Spending Money on Vitamins
If you’re one of the 68 percent of Americans taking dietary supplements, you may be spending quite a bit of money. Depending on the amount of vitamins you take, the size of the bottle, and the dosage, you could be spending anywhere from $5-$30 per month on vitamins! The vitamins you take may be something you take for health benefits, or to treat a condition. Whatever the reason, don’t let it break the bank.
OTC V. Prescriptions
If your doctor recommended a certain vitamin in order to improve your health, or treat a condition, you might have followed directions without giving it a second thought. Vitamins sold over-the-counter are readily available, they’re regulated, and have great consumer-based reviews, but the cost can add up. If your physician recommends a vitamin regimen, there is a reason--a condition or symptom to treat--and it can be treated with a prescription vitamin just as easily. Before spending money on OTC drugs, ask your doctor if he or she can prescribe your medication or vitamin.

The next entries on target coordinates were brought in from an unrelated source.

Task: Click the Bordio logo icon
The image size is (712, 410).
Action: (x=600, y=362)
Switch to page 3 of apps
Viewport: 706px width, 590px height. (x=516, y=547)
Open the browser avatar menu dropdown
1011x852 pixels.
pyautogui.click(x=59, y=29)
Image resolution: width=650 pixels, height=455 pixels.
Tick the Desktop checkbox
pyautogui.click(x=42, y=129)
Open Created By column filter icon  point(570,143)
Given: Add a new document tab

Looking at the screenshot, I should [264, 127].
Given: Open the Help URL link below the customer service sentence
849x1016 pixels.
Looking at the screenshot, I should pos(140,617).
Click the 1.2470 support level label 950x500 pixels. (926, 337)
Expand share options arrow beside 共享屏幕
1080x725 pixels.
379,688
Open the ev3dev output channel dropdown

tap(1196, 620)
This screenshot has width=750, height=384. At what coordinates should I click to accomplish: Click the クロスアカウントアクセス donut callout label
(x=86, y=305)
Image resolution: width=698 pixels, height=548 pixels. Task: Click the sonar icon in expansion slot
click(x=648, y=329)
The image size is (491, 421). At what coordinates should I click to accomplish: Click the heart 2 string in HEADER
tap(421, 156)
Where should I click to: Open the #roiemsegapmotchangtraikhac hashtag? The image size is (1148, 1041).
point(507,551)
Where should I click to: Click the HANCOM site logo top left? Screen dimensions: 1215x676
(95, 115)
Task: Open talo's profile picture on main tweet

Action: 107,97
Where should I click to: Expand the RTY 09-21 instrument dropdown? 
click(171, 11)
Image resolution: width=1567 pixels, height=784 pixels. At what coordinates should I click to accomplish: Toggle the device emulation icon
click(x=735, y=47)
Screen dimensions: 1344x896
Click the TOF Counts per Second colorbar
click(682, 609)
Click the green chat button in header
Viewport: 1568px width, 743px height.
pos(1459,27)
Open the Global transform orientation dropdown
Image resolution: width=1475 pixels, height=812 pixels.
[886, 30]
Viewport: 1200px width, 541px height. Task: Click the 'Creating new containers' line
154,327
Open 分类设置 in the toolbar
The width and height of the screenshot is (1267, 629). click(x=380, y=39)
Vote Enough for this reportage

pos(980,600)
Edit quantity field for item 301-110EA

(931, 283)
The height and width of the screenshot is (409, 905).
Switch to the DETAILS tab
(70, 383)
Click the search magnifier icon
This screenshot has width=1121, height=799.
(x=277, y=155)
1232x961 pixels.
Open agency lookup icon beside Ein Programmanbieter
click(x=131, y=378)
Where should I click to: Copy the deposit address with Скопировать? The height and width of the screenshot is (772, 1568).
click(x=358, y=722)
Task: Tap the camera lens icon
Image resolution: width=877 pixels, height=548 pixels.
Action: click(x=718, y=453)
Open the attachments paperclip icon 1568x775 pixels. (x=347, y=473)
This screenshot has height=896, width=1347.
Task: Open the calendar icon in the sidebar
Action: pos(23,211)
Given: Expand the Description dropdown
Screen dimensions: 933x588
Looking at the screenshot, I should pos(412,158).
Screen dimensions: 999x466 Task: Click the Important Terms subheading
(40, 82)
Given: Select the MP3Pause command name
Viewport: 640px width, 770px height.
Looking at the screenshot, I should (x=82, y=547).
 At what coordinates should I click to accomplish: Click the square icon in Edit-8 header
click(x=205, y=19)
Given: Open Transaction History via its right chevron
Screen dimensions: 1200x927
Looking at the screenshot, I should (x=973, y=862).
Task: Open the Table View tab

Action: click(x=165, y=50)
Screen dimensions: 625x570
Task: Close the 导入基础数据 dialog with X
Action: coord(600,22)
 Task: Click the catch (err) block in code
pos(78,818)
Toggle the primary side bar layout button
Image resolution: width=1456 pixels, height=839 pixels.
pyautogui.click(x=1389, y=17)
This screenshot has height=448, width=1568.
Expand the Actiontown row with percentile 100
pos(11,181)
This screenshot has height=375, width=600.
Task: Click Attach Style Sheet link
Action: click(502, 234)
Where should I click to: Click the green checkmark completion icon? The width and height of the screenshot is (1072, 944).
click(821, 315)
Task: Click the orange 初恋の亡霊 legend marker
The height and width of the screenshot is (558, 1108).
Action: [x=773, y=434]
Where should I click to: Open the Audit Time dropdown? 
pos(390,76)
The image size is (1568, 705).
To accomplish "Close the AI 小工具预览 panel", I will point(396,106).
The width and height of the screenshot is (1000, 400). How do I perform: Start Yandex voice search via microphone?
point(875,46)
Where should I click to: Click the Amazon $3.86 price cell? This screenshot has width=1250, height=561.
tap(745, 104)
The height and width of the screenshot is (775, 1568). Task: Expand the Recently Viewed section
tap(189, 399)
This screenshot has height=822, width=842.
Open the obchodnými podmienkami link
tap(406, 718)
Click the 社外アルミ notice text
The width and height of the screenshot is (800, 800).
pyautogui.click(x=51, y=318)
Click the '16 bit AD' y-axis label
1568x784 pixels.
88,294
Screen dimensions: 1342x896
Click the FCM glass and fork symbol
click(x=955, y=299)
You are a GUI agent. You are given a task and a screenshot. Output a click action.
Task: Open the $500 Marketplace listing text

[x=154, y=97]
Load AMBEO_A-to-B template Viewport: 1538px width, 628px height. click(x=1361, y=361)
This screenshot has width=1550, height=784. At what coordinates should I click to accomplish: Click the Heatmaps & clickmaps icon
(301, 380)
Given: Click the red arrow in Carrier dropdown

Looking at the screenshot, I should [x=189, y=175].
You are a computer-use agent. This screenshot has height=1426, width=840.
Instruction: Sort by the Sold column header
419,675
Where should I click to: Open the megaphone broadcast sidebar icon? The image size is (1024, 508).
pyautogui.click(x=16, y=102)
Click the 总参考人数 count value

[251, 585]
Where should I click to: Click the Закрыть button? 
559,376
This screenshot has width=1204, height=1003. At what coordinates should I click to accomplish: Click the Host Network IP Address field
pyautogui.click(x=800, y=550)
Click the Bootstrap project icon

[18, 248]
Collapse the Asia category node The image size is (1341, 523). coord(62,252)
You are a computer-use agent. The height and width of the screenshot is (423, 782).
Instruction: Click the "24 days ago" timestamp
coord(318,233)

In many cases, it is better to use the prescription version of a vitamin because they are designed for a specific treatment. Some prescriptions, such as prenatal vitamins, come in varying formulas for added benefit. Other prescription drugs are formulated to treat specific diseases such as renal failure, or other conditions associated with treatments like chemotherapy. Taking a supplement can benefit your overall health, but taking a specific prescription drug can treat your specific health concern.
Insurance companies will not reimburse you for over-the-counter purchases, but may cover your vitamins if your have a prescription. Most insurance companies will require a pre approval to cover prescription vitamins. This shouldn’t be a problem if your doctor prescribes the vitamin to treat a symptom or condition. They may require your physician to fill out a questionnaire, and still may only cover it if you have a qualifying diagnosis. If possible, do research before your appointment, and discover discounts and coupons for prescription vitamins so that you can discuss them with your doctor. Using discounts, you can save even more on your prescriptions.
It is important to follow the advice of your trust medical professional. If your doctor has recommended a vitamin or supplement, you should understand the reason and expected outcome, as well as the importance. Don’t attempt to replace a vitamin with a home remedy. If your doctor recommends a vitamin D supplement, and you instead spend more time in the sunshine, you may end up with a health condition that will cost you more than you bargain for. If you cannot afford your vitamin, don’t risk an alternative. Talk to your doctor about it so that you can see if insurance will cover it.